Production and Optimization of LTE, a Leishmania tarentolae Derived Cell-Free Protein Expression System for Recombinant Protein Production

Our cell-free protein expression system, which typically requires a cold chain for transport now has a pioneering freeze-dried version. This version remains stable at ambient temperatures making it the first eukaryotic system available in this format. This simplifies transportation to labs and field applications.

The current experimental challenges of cell-free protein production include optimizing reaction conditions to ensure that recombinant proteins are properly folded and active. Although the cost-effectiveness of cell-free techniques versus conventional in vivo protein expression remains a significant challenge, the simplicity of our eukaryotic LTE cell-free system can produce helps alleviate this. The LTE cell-free system facilitates swift reconstitution and analysis of protein networks and biosynthetic pathways.

Its integration with technologies like AlphaLisa and in vivo assays enables functional analysis of complex systems, including the protein interaction network of SARS-CoV-2 and the hookworm secretone. The LTE cell-free system enables rapid, cost-effective production of hard-to-express proteins in a multiplex format. It offers easy optimization for protein synthesis, excelling and producing complex or toxic proteins.

The system is scalable and provides consistent batch-to-batch quality. To begin, harvest the overnight cultures of Leishmania tarentolae. Measure the harvest optical density of the cultures at 600 nanometers using a 1:10 dilution in culture medium.

Calculate the target concentrate volume to achieve a final optical density of 300 at 600 nanometers.
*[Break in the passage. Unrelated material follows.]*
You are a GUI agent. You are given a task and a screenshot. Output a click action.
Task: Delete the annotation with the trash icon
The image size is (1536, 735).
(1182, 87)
Transfer the harvested cell culture into suitable centrifuge bottles, centrifuge the bottles at 2, 500g for 10 minutes at four degrees Celsius. Then carefully decant the supernatant into a receptacle for culture waste.

Wash the cell pallet in 500, 200, and 20 milliliters of SEB buffer. Then pour the SEB resuspended concentrate into a suitable washed volumetric cylinder. Make up the volume to the target volume using cold SEB, and then gently mix using a pipette.
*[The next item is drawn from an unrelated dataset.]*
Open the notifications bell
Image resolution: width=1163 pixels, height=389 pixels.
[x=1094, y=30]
To lyse the cell concentrate transfer it into a pre-cooled nitrogen cavitation device pressurized to 70 bars, and incubate for 45 minutes on ice. Next, open the vent on the cavitation device and expel the lysate into a cleaned vacuum receiver flask placed on ice. Then transfer the lysate into centrifuge tubes and centrifuge at 10, 000 G for 15 minutes at four degrees Celsius.

After transferring the supernatant to fresh tubes, centrifuge the lysate at 30, 000g for 15 minutes at four degrees Celsius. Then transfer the supernatant to a fresh centrifuge tube placed on ice. Set up four PD-10 gravity-fed gel filtration columns per 10 milliliters of lysate in a rack format that allows them to drip into a suitable collection tray.

Add 2.5 milliliters of lysate into each column. Once it passes into the column, add 0.5 milliliters of elution buffer to settle the lysate. Remove the waste tray and place a fresh collection tray beneath the columns.

Then add 2.5 milliliters of elution buffer to elute the gel-filtered lysate. Collect the gel-filtered lysate in a fresh centrifuge tube. Next, measure the absorbance of the filtered lysate at 280 nanometers with a NanoDrop spectrophotometer.

Add five times feeding solution to the lysate in a 2:5 ratio, then vortex the mixture thoroughly. Aliquot the mixture into 1.5 milliliter microcentrifuge tubes, and then snap freeze the tubes in liquid nitrogen for future use.